If I have one regret about my baseball mom past, it’s letting my sons hear me express my thoughts about them playing in the outfield. I’ve been a baseball parent for 14 years now, and I sure wish someone had told me back when I started to just love whatever position my boys were playing, and keep my mouth shut.
Seems intuitive to do that right? But when you’re starting out with your kids in baseball, coaches, other parents, and players make it clear that the infield is the place to be. You hear other parents saying, “I just don’t want my kid ‘stuck’ out in the outfield”, and you start feeling like you don’t want that either.

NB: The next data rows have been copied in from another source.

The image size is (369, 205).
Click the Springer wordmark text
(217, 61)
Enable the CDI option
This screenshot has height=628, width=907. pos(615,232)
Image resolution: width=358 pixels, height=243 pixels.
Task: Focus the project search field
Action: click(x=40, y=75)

The outfield can be very boring for kids in tee ball and the younger divisions. Many of the kids can’t hit the ball out there so the kids in the outfield tend to get a little distracted by grass, bugs, games in other fields, etc., and it can cause them to lose interest. But as they get older, there are opportunities to make some spectacular plays, and kids learn to improve their throwing and ball tracking skills playing outfield.
And the older they get, the more important it becomes to have fast, talented players in the outfield who know what to do when they get the ball and can make good throws. We know that some of the best players in the MLB are outfielders, so it helps to encourage your kids to follow their careers if they play in the outfield.
Yeah, it’s really cool to be a catcher or a shortstop, but Mike Trout and Bryce Harper play outfield, and they’re two of the best in the game. Watching those guy make spectacular over-the-shoulder catches is pretty awesome and seeing those can give your outfielder something to strive for.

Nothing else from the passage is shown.